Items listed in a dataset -
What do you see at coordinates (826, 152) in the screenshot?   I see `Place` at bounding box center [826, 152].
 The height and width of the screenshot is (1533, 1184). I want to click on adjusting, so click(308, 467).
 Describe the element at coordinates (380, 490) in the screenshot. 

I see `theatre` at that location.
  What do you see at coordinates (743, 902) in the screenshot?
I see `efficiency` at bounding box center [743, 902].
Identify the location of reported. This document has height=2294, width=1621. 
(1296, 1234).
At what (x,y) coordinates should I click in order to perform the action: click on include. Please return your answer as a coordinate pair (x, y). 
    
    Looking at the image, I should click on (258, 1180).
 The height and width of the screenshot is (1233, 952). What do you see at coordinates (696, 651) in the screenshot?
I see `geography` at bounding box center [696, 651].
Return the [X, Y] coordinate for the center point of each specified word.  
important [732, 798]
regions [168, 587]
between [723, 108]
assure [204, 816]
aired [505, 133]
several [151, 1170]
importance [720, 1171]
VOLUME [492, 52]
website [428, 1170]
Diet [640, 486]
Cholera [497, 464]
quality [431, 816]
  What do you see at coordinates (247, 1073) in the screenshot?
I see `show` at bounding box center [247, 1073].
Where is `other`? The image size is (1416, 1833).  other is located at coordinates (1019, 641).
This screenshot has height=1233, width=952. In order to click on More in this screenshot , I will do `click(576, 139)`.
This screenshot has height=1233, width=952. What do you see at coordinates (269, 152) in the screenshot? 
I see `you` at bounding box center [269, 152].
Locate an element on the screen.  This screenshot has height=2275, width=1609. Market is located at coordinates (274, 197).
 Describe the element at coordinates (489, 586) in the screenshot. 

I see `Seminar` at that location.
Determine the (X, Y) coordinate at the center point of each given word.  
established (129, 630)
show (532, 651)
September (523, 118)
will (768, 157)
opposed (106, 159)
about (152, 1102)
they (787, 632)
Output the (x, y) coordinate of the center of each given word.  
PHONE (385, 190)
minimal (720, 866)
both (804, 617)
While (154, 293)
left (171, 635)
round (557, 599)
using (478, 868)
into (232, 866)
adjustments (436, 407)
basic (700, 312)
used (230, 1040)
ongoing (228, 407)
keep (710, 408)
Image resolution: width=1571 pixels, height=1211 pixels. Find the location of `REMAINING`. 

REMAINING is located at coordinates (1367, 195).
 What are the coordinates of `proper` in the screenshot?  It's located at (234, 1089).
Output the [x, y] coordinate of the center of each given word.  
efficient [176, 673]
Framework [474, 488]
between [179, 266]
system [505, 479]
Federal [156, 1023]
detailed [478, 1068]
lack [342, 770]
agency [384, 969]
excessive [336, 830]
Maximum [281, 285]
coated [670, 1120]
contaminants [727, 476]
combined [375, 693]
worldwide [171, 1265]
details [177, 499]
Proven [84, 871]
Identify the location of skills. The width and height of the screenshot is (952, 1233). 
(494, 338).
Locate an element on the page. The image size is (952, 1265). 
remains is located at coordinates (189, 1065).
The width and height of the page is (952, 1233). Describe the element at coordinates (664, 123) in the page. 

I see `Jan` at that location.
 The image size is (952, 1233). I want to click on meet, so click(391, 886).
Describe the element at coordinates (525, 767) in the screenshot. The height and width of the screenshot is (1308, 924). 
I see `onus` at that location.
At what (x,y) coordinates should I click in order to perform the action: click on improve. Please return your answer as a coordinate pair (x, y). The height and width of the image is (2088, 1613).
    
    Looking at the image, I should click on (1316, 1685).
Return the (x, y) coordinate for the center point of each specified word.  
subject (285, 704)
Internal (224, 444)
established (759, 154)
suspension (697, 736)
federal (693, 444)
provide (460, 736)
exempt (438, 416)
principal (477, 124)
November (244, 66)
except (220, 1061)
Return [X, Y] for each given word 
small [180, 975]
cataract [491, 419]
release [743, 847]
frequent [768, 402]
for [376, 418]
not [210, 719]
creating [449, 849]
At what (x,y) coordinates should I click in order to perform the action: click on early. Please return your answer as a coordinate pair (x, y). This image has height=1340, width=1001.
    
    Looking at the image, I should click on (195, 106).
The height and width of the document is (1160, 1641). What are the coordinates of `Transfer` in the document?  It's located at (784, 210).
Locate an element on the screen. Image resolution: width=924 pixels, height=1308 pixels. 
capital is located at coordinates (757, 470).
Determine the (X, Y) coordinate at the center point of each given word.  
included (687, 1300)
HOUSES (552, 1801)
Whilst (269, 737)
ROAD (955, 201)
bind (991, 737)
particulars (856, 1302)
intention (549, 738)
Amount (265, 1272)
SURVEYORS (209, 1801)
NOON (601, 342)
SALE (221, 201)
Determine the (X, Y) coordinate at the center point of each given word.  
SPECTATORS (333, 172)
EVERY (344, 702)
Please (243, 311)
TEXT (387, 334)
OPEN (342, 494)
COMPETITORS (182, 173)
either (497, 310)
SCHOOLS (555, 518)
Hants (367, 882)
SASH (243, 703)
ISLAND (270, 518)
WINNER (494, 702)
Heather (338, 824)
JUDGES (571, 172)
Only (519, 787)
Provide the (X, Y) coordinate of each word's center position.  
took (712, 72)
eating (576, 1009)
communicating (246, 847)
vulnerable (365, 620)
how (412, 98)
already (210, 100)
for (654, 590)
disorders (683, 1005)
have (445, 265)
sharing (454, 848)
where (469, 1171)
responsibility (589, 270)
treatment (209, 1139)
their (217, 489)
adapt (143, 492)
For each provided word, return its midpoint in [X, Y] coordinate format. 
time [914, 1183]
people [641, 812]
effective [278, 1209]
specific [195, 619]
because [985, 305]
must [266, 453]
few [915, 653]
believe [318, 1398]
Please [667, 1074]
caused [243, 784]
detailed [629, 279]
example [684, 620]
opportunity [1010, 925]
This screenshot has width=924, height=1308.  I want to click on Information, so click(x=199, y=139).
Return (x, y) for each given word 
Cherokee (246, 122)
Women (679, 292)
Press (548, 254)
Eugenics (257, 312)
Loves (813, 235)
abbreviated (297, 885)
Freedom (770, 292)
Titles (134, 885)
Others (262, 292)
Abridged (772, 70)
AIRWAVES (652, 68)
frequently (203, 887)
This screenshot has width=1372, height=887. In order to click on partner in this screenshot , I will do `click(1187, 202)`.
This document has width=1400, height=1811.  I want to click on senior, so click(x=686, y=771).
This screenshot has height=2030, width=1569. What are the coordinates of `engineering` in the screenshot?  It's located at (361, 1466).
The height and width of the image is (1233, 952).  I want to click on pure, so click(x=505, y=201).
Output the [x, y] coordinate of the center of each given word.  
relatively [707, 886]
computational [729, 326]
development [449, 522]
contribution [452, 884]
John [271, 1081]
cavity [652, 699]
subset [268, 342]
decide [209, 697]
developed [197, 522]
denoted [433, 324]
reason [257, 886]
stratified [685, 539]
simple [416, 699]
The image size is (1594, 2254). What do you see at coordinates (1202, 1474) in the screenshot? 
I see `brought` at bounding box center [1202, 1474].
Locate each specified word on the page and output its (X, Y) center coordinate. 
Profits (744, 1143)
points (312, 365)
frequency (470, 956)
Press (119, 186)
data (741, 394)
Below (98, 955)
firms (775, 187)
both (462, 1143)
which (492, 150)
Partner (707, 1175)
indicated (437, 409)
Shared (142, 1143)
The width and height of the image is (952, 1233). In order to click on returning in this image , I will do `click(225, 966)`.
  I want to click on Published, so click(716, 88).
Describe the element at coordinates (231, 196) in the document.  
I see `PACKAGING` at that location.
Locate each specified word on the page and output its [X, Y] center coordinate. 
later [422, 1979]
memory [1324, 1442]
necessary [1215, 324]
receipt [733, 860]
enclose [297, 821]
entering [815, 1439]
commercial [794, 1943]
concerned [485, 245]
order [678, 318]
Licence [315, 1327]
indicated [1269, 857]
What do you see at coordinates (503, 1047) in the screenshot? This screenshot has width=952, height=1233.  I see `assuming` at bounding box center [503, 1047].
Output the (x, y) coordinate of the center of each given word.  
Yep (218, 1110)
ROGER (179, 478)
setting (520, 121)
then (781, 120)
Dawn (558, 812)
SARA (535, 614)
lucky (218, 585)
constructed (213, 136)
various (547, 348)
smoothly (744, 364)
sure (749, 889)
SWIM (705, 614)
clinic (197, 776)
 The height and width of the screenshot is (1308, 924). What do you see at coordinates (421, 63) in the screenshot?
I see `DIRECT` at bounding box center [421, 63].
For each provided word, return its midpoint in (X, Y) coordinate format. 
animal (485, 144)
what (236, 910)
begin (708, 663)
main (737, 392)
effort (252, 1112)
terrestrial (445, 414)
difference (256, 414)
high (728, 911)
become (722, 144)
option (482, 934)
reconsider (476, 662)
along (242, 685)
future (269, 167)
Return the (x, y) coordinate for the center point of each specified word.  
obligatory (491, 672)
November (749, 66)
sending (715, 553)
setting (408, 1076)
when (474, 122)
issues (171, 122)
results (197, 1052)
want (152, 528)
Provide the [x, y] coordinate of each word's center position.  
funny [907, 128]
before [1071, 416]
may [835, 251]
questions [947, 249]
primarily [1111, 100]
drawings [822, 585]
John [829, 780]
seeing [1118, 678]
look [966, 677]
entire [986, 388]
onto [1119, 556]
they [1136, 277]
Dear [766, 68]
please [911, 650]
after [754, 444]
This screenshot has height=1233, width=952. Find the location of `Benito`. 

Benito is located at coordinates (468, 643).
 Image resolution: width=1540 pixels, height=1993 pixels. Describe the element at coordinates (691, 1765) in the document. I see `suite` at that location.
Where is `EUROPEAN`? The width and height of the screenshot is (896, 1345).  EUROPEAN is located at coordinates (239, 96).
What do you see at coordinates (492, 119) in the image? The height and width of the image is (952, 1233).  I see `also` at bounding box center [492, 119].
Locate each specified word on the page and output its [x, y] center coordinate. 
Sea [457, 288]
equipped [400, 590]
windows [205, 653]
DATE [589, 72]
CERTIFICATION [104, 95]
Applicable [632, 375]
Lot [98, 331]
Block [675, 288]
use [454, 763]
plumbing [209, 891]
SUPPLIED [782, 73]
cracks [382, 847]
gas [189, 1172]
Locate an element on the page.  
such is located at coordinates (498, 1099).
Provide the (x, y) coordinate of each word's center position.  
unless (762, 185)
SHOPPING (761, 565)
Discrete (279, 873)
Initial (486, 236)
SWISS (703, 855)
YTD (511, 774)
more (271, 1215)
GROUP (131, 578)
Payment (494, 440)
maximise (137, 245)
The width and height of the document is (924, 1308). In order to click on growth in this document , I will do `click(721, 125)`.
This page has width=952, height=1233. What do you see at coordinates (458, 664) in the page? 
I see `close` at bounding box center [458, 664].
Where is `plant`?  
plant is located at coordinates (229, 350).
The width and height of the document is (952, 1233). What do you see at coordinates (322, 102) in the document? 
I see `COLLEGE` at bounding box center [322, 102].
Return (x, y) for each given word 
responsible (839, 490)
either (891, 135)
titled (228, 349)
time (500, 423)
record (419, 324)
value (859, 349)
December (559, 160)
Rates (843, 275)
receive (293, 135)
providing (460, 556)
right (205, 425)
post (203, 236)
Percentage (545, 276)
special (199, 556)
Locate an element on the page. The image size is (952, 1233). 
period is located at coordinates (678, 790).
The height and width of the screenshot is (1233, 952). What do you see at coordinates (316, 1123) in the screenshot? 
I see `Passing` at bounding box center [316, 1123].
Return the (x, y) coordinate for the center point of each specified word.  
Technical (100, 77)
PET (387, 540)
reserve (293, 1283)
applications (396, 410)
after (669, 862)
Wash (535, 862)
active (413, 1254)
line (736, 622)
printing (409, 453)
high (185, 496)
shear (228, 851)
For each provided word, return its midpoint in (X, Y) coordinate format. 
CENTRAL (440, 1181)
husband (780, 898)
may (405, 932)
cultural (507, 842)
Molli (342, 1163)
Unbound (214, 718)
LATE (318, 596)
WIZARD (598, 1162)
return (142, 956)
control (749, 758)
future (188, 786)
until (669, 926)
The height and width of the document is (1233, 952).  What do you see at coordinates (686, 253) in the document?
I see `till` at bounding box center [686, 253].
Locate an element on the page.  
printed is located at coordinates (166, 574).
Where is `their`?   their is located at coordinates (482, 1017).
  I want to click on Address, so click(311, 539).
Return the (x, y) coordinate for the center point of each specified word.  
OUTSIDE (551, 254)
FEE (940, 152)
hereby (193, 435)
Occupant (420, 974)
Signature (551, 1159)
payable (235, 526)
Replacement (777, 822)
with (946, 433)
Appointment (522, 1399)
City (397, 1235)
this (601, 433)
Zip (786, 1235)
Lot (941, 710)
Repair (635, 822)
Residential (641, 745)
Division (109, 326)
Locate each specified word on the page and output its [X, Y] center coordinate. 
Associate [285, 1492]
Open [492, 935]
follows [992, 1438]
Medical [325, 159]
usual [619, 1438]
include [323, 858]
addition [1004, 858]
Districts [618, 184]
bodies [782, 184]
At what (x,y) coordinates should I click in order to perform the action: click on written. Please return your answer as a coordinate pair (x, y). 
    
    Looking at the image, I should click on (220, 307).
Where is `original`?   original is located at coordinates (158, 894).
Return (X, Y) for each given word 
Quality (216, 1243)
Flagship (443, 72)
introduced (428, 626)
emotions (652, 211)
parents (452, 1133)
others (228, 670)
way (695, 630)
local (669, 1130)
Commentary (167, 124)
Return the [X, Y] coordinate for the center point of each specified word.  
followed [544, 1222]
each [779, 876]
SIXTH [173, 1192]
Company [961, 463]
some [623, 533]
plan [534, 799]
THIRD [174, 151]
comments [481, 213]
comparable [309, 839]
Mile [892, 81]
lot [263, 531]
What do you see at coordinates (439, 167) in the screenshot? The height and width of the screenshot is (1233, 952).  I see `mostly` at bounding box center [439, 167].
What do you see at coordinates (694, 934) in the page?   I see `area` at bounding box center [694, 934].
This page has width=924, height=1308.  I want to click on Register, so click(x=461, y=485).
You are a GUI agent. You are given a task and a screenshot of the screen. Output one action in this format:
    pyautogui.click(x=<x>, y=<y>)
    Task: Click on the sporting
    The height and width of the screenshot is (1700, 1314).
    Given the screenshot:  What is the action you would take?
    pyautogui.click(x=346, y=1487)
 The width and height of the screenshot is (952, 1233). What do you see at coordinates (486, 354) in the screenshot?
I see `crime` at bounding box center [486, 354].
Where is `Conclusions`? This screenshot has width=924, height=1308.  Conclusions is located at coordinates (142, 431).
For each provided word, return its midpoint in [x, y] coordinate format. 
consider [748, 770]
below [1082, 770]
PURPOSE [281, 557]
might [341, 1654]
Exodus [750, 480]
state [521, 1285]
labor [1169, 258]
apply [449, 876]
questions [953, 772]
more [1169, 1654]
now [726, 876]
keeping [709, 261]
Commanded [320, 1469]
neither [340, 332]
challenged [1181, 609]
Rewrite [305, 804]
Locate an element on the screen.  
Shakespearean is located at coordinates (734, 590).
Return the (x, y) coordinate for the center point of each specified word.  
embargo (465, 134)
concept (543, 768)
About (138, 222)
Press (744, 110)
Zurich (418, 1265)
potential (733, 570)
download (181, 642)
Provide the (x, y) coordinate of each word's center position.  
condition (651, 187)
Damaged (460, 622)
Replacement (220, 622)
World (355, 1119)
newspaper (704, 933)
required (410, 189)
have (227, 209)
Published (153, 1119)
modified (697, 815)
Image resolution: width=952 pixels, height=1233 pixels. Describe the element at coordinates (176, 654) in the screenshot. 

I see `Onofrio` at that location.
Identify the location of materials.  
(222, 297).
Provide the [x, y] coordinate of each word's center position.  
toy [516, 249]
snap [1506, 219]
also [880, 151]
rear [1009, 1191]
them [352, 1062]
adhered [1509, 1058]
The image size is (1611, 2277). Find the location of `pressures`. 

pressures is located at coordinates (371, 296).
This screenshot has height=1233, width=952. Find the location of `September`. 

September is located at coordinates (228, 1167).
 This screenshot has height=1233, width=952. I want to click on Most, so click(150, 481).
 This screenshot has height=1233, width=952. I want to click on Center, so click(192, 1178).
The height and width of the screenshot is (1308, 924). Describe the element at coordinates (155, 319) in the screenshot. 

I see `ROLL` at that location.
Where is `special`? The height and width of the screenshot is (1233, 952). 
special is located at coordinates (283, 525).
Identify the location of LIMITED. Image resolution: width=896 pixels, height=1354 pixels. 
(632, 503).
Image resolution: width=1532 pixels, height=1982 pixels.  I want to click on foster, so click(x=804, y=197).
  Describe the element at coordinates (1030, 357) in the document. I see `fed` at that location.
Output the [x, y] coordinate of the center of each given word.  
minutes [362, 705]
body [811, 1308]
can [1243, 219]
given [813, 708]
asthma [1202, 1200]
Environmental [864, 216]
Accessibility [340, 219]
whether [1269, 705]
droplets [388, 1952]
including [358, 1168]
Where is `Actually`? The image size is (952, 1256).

OBJECTIVE - Extract the lines from the one containing "suspension (697, 736)" to the one containing "creating [449, 849]", both included, and reproduce them verbatim.

ANSWER TO THIS TASK -
suspension (697, 736)
federal (693, 444)
provide (460, 736)
exempt (438, 416)
principal (477, 124)
November (244, 66)
except (220, 1061)
Return [X, Y] for each given word 
small [180, 975]
cataract [491, 419]
release [743, 847]
frequent [768, 402]
for [376, 418]
not [210, 719]
creating [449, 849]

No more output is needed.